**What you have to do**
Give back exactly the lines of the material below that start at the one holding "Task: Click the Wohnfläche Ebene 2 total row" and end at the last line, minus the pictures.

**Supplied material**
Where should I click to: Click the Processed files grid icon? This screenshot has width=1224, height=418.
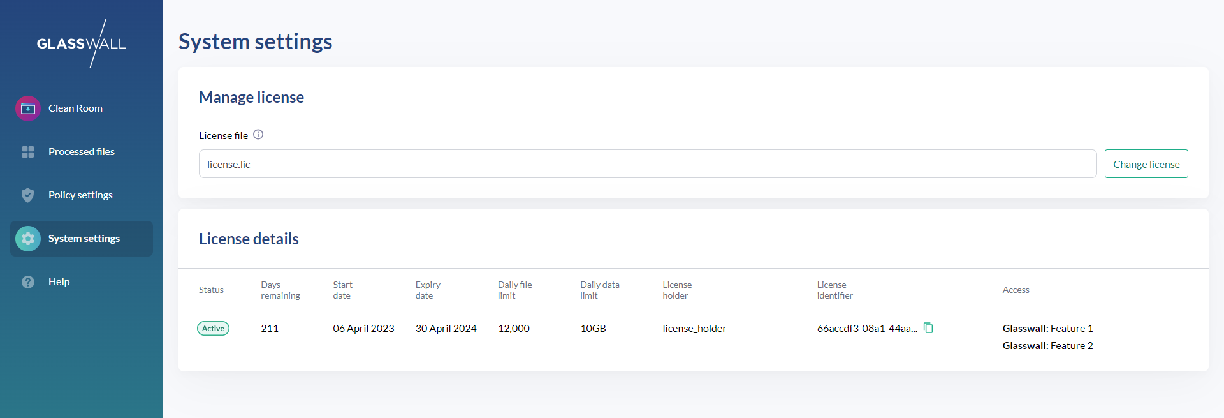click(x=28, y=152)
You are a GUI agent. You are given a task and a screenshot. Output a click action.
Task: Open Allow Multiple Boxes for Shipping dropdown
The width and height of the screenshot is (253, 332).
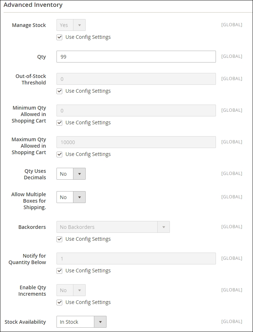pos(71,197)
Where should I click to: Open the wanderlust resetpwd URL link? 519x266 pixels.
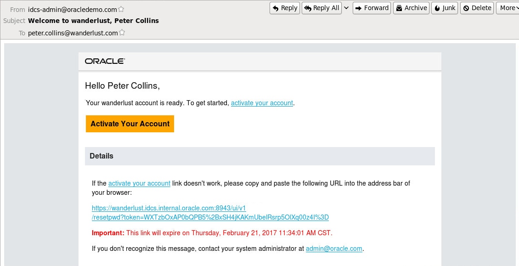pos(210,217)
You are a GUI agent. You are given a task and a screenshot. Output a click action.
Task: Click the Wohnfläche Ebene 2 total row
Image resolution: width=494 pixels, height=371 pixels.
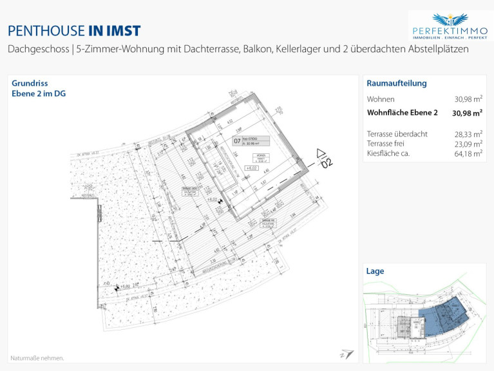[424, 113]
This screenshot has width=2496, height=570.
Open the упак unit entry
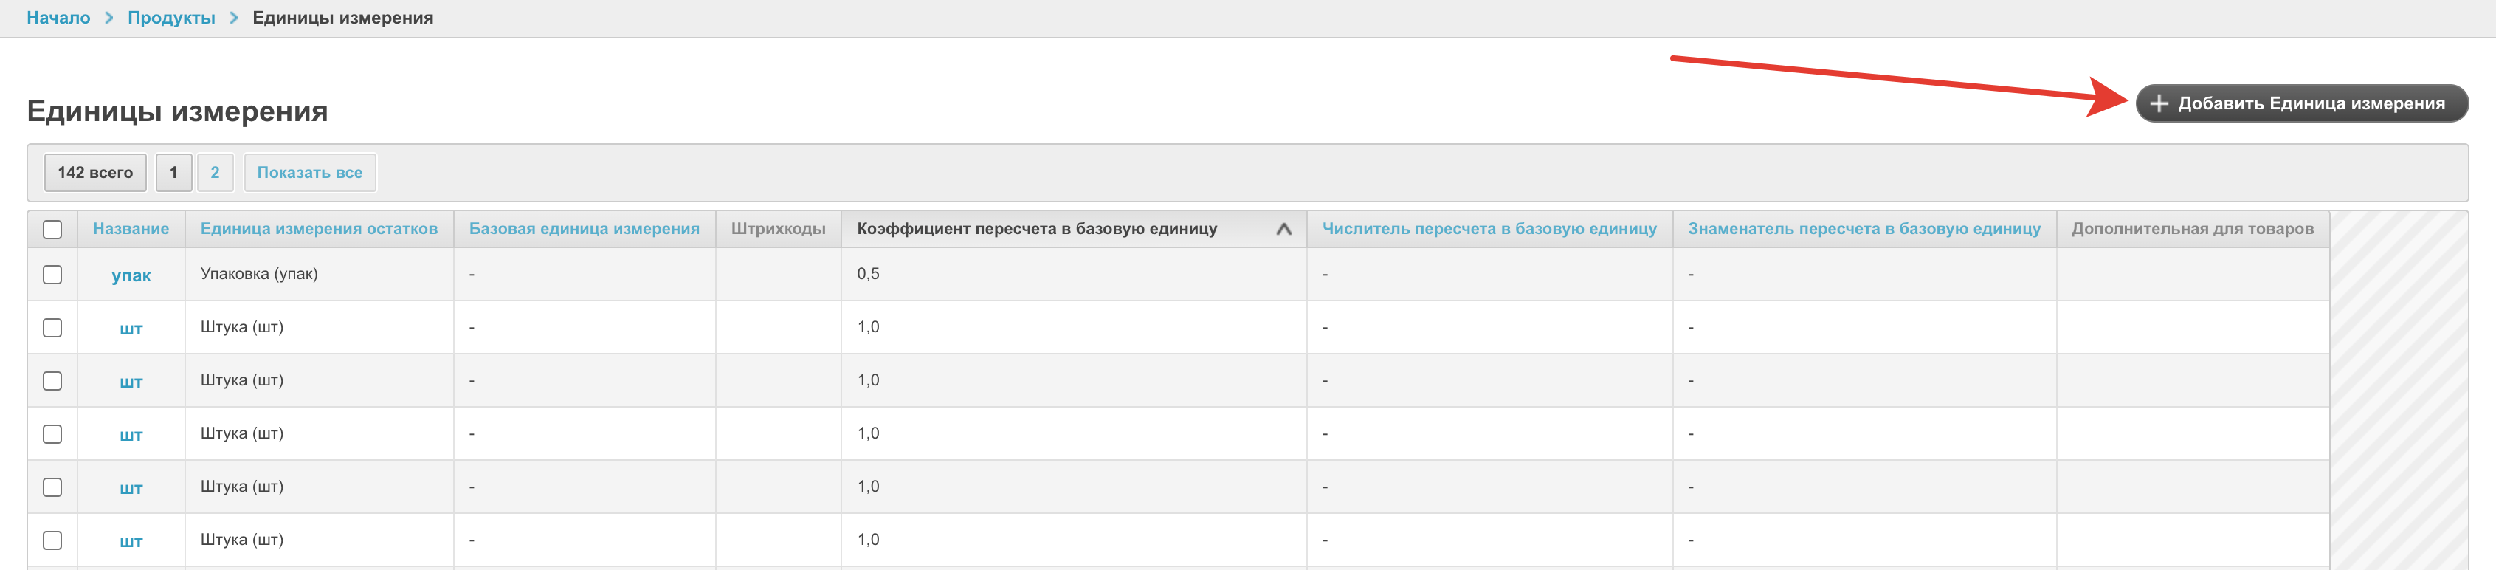pyautogui.click(x=131, y=275)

**Finished task**
Task: Click the Wohnfläche Ebene 2 total row
Image resolution: width=494 pixels, height=371 pixels.
[424, 113]
This screenshot has width=2496, height=570.
Open the упак unit entry
pyautogui.click(x=131, y=275)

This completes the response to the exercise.